The celebrated wine-growing terroir of Bordeaux and Napa Valley are the places most associated with the “grande dame” of red wine grapes – Cabernet Sauvignon. Although half a world away from each other, both regions cultivate and promote this storied grape with a combination of viticultural expertise and marketing savvy.
So, with demand comes a plethora of plantings, which in turn, produce high yields – and unfortunately, some bulk juice: Lower-end Bordeaux and Napa Cabs are uninspiring. What about changing the location – even slightly? Would that help achieve value? It just might work.
“The vigorous nature of Cabernet Sauvignon [allows it to] thrive in a multitude of environments and climates,” says Michael Taylor, Wine Director at Italian Village in Chicago’s Loop. “It picks up the individual terroirs from the different soils and produces a stylistically different wine from Napa or Bordeaux. Personally, I find that very exciting.”
Below are a couple of Cabernet sleepers. They aren’t trying to produce the next “bottle shock,” but are still focused on elevated quality – without, of course, an excessively elevated price:
Casa Silva Cabernet Sauvignon Reserva 2008: From the Colchagua Valley of Chile, this is a standout for the price ($9 at Binny’s), and has potent aromas of dark cherry and subtle aspects of pipe tobacco. Flavors are of intense, dark fruit – but structure reins them in nicely.
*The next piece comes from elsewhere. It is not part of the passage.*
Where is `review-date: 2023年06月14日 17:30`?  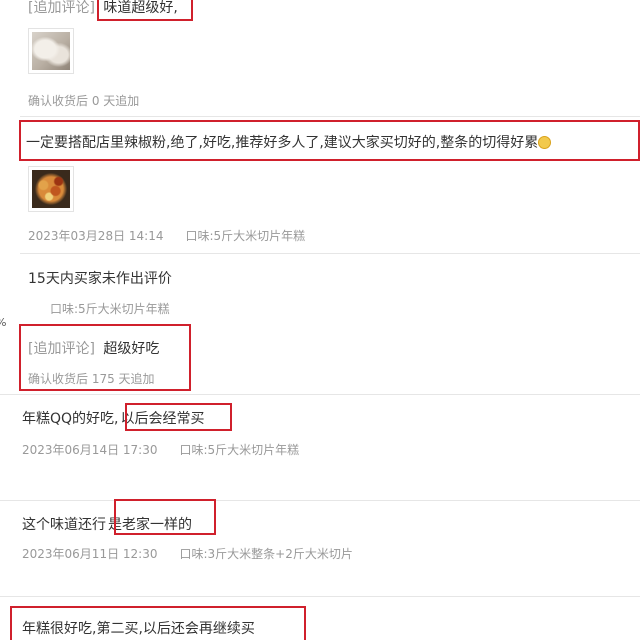
review-date: 2023年06月14日 17:30 is located at coordinates (90, 450).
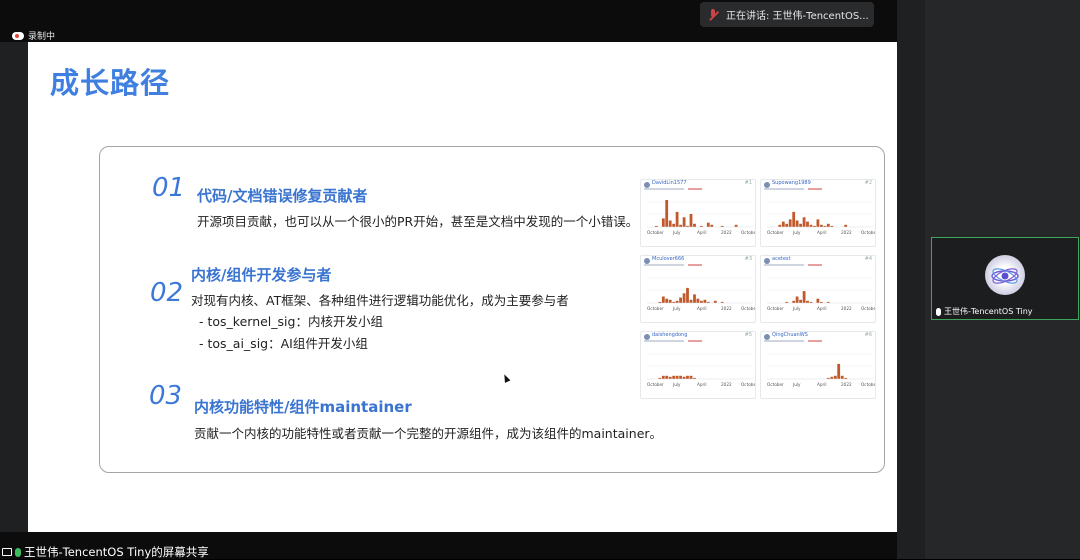  I want to click on tencentos-logo-icon, so click(1005, 276).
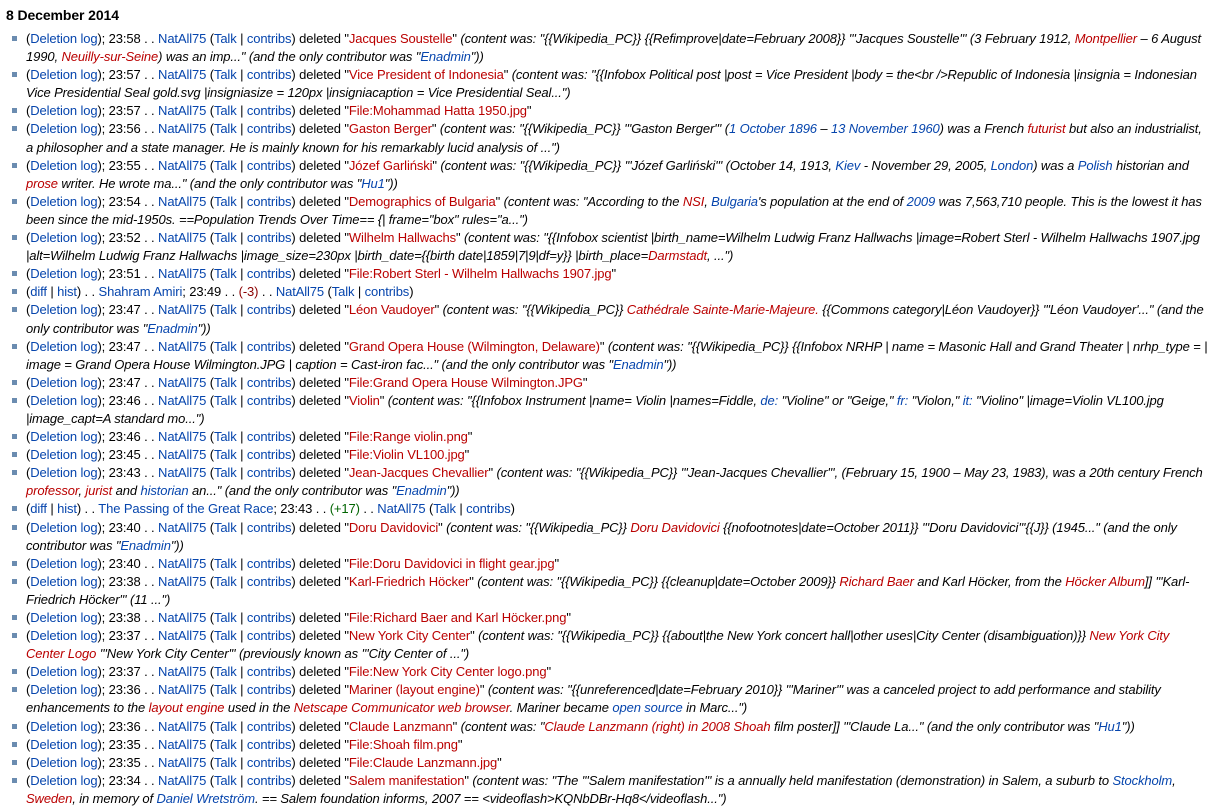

Pleasant tannins mark the finish. Great wine to serve with a strip-loin roast and buttered, boiled potatoes.
Foxglove Cabernet Sauvignon 2007: A Californian, but from Paso Robles – a region still emerging when compared with Napa Valley. It’s all black fruit and intriguing elements of sweet spice. Medium- to full-bodied, it can be enjoyed now, or even aged a couple of years. Serve with roasted or grilled beef, accompanied by white/wild rice or home fries. It’s $11 at Wine Discount Center.